System Startup

In this session, we will examine how an operating system actually starts up and transitions from a simple sequential loading program to a concurrent system of processes.

Besides highlighting the relationship between system code and the hardware/architecture, it provides an initial introduction to the topic of concurrency.

Focus Question

How does an OS create the environment and conditions on the hardware necessary to support the concurrent execution of multiple processes?

Agenda

Boot.
OS startup slides
OS startup code (see call chain list below)

Notes and References

http://lxr.cpsc.ucalgary.ca/lxr/#linux/Documentation/x86/boot.txt
man dmesg (dmesg is the log of all startup activity)

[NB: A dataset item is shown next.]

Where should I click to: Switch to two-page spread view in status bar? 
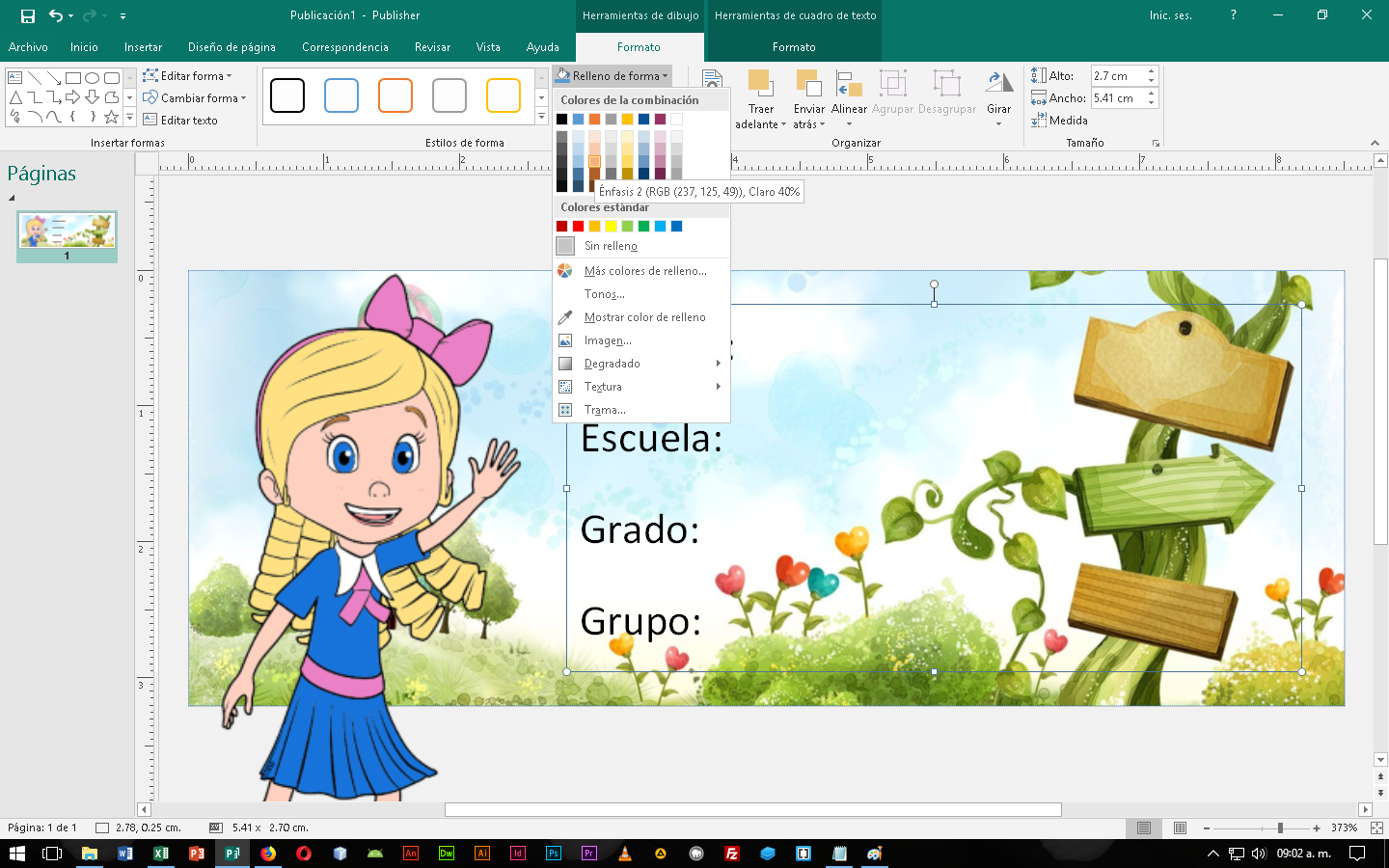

The call chain involved here is interesting for several reasons:

It shows you how deep some kernel call chains are (reflecting the design pattern of doing a little bit of work and deferring the next little bit of work to someone else)
It demonstrates how closely the startup code is related to the underlying machine
It is an exact reflection of going from sequential assembly code to a concurrent system by "manually" setting up kernel data structures, initializing subsystems, asking the scheduler to start, and creating a new kernel thread (via do_fork()) that eventually calls sys_execve() to load in the "first" user level process: /sbin/init.

Fascinating stuff.

Annotated Guide to x86 Linux boot

2.6.32 (step by step annotated guide to boot on x86)

Boot execution of the kernel begins at the start_of_setup label at line 241 in header.S: 1 and then continues in that file until line 300 with an x86 CALL instruction to the 'main' symbol: 2.

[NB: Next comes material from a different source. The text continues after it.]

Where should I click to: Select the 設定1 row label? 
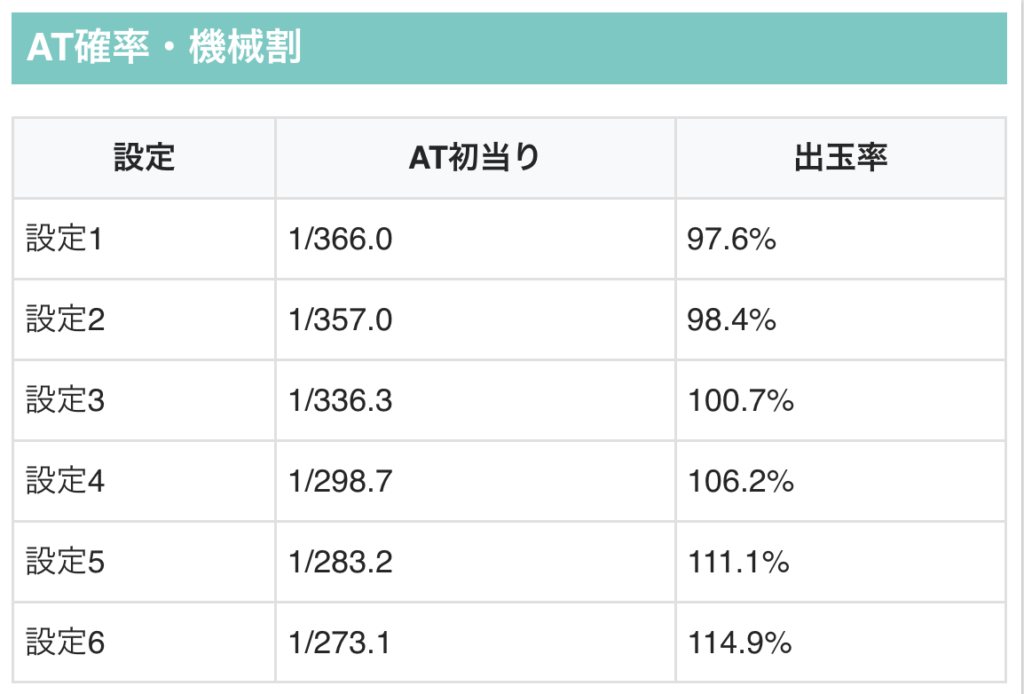click(x=65, y=239)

# Jump to C code (should not return)
 301        calll   main

The 'main' symbol is defined at line 125 of boot/main.c 3, which calls 'go_to_protected_mode' at line 173 4. This is expected, because the machine has started in real address mode, and a modern multiprocessing OS like Linux is expected to take advantage of the x86's so-called 'protected mode'. So this call

void main(void)
{
 ...
       /* Do the last things and invoke protected mode */
        go_to_protected_mode();
}

should eventually wind up turning protected mode in the CPU on (which by itself is relatively simple..setting a bit in CR0). But during this setup, the OS does several other important things (like enabling the A20 pin hack). The routine go_to_protected_mode() is defined at line 104 of boot/pm.c 5 and is a relatively short function, but the last few lines are quite interesting:

121       /* Actual transition to protected mode... */
122        setup_idt();
123        setup_gdt();
124        protected_mode_jump(boot_params.hdr.code32_start,
125                            (u32)&boot_params + (ds() << 4));
126 }

The calls to setup_idt() and setup_gdt() create and initialize very vestigial IDT and GDT structures (looking just above in the source code, we can see that the IDT in particular is empty). This is OK; the kernel will fill it in later during boot with the addresses of the appropriate interrupt handlers. Initializing GDT and IDT are some of the most important jobs during boot. The call to 'protected_mode_jump' on line 124 is interesting; we are not yet in protected mode --- it will be the job of that function to set the PE bit in CR0. Note how the first parameter to this function is the 'code32_start' address from the kernel's header.S file! We'll return to that in a second. First, the "protected_mode_jump" function is defined in boot/pmjump at line 26 6. It also is a short function written in assembly language (we can see how the booting code in the early stages flips back and forth between specifying actions in C and assembly). It's main purpose is to transition the CPU to protected mode:

 39      movl    %cr0, %edx
 40      orb     $X86_CR0_PE, %dl        # Protected mode
 41      movl    %edx, %cr0

The code continues to set up some segment values and then falls through to the statement on line 76 that jumps to the location in the EAX register;

 76      jmpl    *%eax                   # Jump to the 32-bit entrypoint
 77 ENDPROC(in_pm32)

The value in EAX is derived from the first parameter passed in to the "protected_mode_jump" 7 and holds the address of the value defined in the location 'code32_start' on line 152 of boot/header.S 8 (we've already seen header.S ... this is the entry point of kernel execution at the 'start_of_setup' label).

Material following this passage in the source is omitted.